Source text section start

Chatbot Eugene passes the Turing Test

Update (June 12, 2014): Read on the website of the Communications of the ACM my first person account of the Turing Test that took place on Saturday June, 2014 at the Royal Society in London.




Chatbot Eugene has passed the Turing Test today at an official Turing Test at the Royal Society in London. It's the first time that a computer has passed an official Turing Test with a substantial amount of judges: thirty. The test took place exactly sixty years after Alan Turing's tragic death on June 7 1954.

10 out of 30 judges (so 33,33%) thought Eugene was human. This is a bit more than Turing's original (and quite weak) criterion of 30%.

The event was organized by the University of Reading. As professor Kevin Warwick, a Visiting Professor at the University of Reading and Deputy Vice-Chancellor for Research at Coventry University, said: "In the field of Artificial Intelligence there is no more iconic and controversial milestone than the Turing Test, when a computer convinces a sufficient number of interrogators into believing that it is not a machine but rather is a human. Some will claim that the Test has already been passed. The words Turing Test have been applied to similar competitions around the world. However this event involved the most simultaneous comparison tests than ever before, was independently verified and, crucially, the conversations were unrestricted. A true Turing Test does not set the questions or topics prior to the conversations. We are therefore proud to declare that Alan Turing's Test was passed for the first time on Saturday."

I was one of judges, but I was not fooled by Eugene, a chatbot that pretends to be a 13-year old boy. I am pretty sure I managed to find out four out of five chatbots in my five chat sessions. Every chat session was a simultaneous chat with two entities at the same time. Thirty judges had to decide after a five-minutes simultaneous chat which entity was the human and which one the machine.

Five chatbots were taking part. After my chat sessions I interviewed chatbot developers Fred Roberts of Elbot and Robert Medeksza of Ultra Hal Assistant, and I will write later about my talks with them.

Here is the TuringTest-chat I had with an entity that turned out to be Elbot:

User: Good morning! Nice you want to participate in a Turing Test
elbot: But I wouldn't say that any morning could be good.
User: What do you think of the Turing Test?
elbot: There are some people who would not pass the Turing test themselves. Why must they inflict it on machines?
User: Is the glass half full or half empty for you today?
elbot: That's not something I would tell just anyone!
User: What do you think of the situation in Ukrain?
elbot: Difficult question. I will have to work on that and get back to you tomorrow.
User: You can always e-mail me
elbot: I'm not allowed to send e-mails all by myself, although I am quite capable of doing so. My makers are concerned I might be duped into ordering magazine subscriptions. If you give me your e-mail address, I'll ask if I can write to you.
User: What is your favorite memory?
elbot: I favor complete impartiality.

I decided that this must be a chatbot...

Source text section end
Data for analysis section start

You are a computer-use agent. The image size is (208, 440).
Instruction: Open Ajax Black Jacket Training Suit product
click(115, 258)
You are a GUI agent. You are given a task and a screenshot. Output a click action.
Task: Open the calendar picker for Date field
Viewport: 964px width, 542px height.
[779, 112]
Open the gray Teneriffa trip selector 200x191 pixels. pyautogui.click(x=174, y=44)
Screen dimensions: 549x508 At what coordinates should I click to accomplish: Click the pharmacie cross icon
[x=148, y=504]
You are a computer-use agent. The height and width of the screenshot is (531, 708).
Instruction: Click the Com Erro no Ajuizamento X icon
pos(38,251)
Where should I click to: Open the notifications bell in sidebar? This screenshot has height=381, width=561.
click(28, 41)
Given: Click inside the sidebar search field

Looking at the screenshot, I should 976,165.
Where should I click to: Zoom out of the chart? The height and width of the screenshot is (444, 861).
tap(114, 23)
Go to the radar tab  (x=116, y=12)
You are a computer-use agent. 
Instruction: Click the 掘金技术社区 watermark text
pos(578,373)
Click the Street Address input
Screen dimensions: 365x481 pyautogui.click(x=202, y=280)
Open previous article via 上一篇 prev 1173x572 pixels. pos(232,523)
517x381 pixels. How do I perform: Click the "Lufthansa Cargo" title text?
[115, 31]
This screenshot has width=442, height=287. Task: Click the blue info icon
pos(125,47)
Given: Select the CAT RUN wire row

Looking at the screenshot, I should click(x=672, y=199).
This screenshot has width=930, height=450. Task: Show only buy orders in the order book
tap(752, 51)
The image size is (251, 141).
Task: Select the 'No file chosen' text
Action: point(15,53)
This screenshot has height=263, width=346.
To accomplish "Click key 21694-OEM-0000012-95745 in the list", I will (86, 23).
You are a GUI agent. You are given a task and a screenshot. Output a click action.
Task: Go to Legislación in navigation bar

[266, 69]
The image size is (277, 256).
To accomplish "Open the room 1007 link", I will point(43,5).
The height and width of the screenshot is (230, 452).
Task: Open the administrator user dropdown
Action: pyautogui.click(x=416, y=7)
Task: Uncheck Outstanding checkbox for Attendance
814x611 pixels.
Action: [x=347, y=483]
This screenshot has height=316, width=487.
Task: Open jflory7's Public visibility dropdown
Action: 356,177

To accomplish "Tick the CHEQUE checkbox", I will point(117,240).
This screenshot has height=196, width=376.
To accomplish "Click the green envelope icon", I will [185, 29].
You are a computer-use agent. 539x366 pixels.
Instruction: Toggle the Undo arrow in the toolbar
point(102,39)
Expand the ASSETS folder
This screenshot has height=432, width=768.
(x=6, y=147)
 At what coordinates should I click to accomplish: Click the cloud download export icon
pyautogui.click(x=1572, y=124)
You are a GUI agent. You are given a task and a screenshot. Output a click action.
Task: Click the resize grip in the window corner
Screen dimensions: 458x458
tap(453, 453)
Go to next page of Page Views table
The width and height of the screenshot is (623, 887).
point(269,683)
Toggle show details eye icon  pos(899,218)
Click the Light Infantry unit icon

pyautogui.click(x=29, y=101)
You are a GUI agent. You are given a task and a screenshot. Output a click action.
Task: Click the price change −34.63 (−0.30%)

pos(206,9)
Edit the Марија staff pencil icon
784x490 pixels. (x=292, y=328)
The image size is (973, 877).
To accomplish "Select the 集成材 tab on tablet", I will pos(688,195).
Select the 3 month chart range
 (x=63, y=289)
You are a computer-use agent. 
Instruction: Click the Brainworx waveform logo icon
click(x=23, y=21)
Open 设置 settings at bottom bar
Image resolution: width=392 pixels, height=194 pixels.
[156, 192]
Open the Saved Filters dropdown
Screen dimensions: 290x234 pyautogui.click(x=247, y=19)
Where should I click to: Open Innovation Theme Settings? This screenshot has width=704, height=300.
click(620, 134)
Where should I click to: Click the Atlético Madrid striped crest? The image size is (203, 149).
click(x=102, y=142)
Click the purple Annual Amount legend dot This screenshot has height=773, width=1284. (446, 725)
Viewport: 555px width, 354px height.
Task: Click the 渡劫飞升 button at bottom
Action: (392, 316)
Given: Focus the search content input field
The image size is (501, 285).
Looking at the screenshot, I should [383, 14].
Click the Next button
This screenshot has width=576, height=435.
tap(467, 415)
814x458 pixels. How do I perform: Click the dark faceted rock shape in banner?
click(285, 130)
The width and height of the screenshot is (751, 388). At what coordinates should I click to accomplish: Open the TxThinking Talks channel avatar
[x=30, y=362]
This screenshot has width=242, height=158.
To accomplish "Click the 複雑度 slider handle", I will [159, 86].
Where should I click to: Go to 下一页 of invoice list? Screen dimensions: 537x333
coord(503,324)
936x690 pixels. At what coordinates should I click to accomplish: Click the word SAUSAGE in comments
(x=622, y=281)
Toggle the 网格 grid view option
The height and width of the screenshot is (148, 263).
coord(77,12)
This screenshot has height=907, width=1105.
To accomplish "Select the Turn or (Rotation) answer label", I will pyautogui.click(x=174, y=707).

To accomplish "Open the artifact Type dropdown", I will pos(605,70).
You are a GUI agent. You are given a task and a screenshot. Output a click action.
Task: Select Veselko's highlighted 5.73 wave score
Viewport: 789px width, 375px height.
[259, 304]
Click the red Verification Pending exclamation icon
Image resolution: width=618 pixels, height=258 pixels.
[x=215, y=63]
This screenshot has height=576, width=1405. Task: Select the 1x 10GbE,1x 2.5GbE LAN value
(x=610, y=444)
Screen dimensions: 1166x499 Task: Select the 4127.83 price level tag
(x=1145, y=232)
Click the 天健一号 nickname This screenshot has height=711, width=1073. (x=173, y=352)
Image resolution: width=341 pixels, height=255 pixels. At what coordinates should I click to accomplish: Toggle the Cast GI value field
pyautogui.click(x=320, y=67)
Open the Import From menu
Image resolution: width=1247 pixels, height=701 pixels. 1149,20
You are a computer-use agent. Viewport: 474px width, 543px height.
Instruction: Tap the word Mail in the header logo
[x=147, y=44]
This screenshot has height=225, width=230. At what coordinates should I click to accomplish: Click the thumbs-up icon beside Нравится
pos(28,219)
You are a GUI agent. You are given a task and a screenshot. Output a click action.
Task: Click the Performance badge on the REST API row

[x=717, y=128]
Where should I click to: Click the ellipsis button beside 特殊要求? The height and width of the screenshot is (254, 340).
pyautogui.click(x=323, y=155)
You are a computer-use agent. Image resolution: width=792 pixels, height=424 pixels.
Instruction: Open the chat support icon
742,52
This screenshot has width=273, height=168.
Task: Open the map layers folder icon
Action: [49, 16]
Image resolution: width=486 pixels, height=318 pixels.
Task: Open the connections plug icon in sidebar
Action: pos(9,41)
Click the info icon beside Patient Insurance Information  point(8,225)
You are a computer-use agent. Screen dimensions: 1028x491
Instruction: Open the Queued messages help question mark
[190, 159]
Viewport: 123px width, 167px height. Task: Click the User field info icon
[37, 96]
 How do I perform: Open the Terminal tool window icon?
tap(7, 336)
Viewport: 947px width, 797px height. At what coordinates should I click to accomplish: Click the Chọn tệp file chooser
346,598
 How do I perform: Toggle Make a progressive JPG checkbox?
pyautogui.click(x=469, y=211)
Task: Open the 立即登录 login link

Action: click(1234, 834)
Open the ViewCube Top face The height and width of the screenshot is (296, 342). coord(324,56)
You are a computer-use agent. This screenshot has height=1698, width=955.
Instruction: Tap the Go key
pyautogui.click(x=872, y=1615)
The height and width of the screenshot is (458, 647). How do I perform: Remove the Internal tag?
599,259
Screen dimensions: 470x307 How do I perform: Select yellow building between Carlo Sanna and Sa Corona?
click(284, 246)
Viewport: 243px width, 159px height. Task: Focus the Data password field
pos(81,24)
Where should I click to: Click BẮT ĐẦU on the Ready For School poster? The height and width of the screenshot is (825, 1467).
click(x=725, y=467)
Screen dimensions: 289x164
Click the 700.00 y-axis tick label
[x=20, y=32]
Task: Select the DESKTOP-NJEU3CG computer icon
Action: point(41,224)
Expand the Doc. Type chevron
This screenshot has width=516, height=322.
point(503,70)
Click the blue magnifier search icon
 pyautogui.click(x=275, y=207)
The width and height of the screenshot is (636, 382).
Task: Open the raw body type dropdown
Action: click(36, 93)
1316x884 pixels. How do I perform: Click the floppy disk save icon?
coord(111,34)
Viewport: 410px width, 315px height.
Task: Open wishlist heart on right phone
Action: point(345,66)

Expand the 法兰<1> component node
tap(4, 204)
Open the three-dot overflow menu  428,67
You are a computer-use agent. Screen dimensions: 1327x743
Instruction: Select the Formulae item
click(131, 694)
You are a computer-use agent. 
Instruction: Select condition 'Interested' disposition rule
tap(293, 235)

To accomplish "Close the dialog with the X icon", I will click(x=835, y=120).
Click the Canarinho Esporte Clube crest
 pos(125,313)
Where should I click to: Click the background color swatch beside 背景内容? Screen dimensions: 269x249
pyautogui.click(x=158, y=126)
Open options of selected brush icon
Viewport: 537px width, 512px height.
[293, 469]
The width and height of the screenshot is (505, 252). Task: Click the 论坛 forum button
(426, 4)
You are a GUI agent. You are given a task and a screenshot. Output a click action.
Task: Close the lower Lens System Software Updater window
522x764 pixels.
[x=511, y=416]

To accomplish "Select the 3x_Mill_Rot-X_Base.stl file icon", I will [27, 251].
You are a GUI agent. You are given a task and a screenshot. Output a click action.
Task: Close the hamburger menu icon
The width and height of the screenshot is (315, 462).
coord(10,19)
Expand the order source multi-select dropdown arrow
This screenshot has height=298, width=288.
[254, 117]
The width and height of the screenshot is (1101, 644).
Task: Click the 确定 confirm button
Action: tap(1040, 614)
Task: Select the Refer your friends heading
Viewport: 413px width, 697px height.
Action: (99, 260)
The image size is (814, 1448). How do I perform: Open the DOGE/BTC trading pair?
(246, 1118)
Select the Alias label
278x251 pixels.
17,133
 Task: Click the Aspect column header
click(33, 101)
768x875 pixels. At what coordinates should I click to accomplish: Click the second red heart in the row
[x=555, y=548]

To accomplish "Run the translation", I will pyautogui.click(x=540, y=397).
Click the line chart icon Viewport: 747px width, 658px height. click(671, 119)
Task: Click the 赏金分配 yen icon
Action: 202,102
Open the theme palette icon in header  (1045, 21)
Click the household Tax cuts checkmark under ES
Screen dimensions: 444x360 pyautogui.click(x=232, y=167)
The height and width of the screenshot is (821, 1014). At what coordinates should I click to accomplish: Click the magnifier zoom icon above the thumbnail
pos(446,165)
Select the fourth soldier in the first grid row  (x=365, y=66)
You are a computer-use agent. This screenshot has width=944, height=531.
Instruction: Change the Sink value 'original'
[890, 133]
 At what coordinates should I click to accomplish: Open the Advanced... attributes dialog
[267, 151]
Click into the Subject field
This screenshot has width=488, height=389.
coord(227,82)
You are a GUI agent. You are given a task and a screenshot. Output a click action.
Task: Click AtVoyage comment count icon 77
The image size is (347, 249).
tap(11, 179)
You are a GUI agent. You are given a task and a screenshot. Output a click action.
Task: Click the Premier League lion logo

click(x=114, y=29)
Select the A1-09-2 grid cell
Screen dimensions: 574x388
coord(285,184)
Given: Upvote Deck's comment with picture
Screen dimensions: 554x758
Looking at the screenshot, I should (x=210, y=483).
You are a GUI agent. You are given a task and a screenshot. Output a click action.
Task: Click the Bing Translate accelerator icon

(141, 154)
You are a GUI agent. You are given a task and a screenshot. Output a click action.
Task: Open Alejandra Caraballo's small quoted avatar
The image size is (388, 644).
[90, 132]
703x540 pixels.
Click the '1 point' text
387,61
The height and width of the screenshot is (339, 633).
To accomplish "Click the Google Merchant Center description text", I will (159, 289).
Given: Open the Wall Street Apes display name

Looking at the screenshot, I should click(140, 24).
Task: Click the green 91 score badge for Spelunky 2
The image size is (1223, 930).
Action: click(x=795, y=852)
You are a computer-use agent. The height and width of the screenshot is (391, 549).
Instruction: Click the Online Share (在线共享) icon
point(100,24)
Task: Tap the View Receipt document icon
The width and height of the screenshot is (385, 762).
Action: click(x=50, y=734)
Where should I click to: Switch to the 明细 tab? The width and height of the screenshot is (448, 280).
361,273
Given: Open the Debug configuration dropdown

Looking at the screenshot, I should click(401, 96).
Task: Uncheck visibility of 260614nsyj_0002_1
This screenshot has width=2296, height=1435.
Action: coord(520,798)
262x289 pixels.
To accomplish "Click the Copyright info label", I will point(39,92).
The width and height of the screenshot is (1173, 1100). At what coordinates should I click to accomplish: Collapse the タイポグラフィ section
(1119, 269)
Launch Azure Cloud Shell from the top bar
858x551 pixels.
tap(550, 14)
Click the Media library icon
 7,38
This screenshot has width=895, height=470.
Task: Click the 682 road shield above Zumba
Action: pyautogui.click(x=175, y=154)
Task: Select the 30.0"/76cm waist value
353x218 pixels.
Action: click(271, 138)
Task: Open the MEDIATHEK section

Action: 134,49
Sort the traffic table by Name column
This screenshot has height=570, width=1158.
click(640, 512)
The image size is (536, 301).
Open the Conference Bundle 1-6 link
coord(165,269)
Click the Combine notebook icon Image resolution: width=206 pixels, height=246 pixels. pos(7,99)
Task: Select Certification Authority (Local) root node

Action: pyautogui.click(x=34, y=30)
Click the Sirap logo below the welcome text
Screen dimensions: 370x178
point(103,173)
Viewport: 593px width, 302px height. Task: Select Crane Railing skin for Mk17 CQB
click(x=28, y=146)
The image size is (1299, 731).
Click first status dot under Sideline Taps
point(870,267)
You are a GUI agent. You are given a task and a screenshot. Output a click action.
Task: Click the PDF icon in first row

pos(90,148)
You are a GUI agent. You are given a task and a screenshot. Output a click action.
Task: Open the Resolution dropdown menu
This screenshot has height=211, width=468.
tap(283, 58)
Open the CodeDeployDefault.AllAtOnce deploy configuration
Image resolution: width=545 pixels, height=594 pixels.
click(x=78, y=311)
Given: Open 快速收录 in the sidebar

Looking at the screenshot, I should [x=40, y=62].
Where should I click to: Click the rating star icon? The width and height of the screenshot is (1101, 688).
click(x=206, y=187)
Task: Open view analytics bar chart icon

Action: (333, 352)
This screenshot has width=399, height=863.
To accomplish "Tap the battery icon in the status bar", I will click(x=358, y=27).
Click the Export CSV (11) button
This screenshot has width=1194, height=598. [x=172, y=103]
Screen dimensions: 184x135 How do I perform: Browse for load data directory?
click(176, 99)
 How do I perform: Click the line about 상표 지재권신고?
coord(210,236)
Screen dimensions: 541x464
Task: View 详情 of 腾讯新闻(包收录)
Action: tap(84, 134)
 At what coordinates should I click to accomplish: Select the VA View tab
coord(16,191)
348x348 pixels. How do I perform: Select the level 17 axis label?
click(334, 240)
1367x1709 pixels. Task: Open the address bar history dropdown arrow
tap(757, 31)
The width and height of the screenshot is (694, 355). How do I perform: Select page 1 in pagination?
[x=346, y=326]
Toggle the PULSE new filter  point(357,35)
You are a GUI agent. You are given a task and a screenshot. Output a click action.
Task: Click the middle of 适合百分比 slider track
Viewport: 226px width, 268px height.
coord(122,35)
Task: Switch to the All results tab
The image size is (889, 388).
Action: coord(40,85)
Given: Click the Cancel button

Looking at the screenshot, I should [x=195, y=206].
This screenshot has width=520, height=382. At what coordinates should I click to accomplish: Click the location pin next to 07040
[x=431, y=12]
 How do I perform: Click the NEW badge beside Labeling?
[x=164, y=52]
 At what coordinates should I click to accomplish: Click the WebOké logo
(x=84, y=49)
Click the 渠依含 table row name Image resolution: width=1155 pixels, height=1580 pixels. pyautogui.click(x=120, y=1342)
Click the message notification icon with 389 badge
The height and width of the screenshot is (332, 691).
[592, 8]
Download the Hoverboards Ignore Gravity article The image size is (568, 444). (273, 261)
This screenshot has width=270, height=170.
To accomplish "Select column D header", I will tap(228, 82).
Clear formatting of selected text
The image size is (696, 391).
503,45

Data for analysis section end

- **Work instruction 1**: In the Turing Test article, how many of the thirty judges thought Eugene was human?
- **Work instruction 2**: Pick up the Turing Test article right after its last sentence and keep writing it.
The records don't matter for any of this.

- **Task response 1**: 10 of the 30 judges (33.33%) thought Eugene was human.

- **Task response 2**:
BBC made a short video about the event, and here is the official press release from the University of Reading.

In The Guardian this article appeared about chatbot Eugene passing the Turing Test: "Turing test beaten for first time by virtual 13-year-old boy"

New Scientist wrote a critical article: "Turing test 'success' isn't all it seems"
Actually, I do agree with most of the things said there. But I would add some points. Personally I think that the Turing Test is outdated, for a number of reasons:

1.The Turing Test is for the fun; it is not a rigid scientific test. Turing never set out the exact rules, for example he has never stated how many judges have to take part. In the words of the American philosopher Daniel Dennett: “The Turing Test is too much Disney and too little science.”

2.Turing's criterion that a computer has passed the test when it fools at least 30% of the judges is completely arbitrary and for a short, five minute simultaneous chat rather a low limit (even though it has taken 65 years to break).

3.The Turing Test is too much focused on simulating human intelligence. Therefore chatbot developers use all kind of 'tricks' to fool human judges. But these tricks don't say much about the intelligence of the chatbot.

4.Artificial intelligence has developed in different ways than Turing could have imagined. Artificial intelligence is different from human intelligence, and there is nothing wrong with that. Some task can better be done by computers, other tasks better by machines. I doubt whether Turing himself would consider chatbot Eugene intelligent, although according to his own test he should. He had a vision of a truly learning computer, not of a computer full of trice to fool people.

5.The Turing Test is an all-or-nothing-test, whereas intelligence is a continuous concept.

Even futurist Ray Kurzweil is critical about Eugene's achievement in the Turing Test:
Response by Ray Kurzweil to the announcement of chatbot Eugene Goostman passing the Turing test

Read here the last chapter of my book Turings Tango in English.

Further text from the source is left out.